Given instruction — Copy the entries below exactly, starting with the line containing "Privatstiftung: Prüfung von" and continuing through the line containing "Offenlegung [Offenlegung (15".

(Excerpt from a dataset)
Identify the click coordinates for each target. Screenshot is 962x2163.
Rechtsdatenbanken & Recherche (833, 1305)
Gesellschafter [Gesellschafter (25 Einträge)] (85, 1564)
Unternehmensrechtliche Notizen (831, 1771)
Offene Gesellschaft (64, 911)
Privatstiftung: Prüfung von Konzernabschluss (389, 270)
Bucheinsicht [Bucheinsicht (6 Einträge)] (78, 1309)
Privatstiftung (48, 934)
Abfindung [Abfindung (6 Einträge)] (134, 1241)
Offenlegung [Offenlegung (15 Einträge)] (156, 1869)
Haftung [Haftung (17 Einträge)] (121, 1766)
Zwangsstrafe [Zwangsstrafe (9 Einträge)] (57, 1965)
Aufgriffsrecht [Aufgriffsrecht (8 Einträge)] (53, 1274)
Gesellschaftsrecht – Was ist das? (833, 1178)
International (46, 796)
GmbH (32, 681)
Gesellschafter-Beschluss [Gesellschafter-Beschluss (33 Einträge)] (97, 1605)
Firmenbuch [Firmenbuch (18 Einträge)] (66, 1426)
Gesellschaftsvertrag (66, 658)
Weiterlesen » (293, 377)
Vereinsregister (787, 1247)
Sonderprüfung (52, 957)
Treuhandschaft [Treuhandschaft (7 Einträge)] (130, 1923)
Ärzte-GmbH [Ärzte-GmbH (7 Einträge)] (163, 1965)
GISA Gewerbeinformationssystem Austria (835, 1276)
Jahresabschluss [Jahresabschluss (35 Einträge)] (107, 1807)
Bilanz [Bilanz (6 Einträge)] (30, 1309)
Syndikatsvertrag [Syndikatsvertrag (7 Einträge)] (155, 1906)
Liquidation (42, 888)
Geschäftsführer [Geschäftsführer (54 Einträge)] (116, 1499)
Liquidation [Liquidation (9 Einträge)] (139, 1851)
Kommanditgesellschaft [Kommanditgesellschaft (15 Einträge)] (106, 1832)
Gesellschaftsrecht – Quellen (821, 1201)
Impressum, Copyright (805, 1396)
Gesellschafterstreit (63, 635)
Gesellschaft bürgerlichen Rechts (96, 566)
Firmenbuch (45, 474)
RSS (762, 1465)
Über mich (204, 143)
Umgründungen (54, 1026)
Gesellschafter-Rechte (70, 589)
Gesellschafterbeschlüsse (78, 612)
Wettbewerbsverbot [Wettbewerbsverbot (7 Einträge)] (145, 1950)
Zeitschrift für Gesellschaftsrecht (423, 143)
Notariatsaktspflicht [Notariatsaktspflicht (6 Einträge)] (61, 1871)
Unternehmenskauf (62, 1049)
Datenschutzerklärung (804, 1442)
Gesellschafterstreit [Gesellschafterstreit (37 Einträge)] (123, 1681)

Written response —
Privatstiftung: Prüfung von Konzernabschluss (389, 270)
Bucheinsicht [Bucheinsicht (6 Einträge)] (78, 1309)
Privatstiftung (48, 934)
Abfindung [Abfindung (6 Einträge)] (134, 1241)
Offenlegung [Offenlegung (15 Einträge)] (156, 1869)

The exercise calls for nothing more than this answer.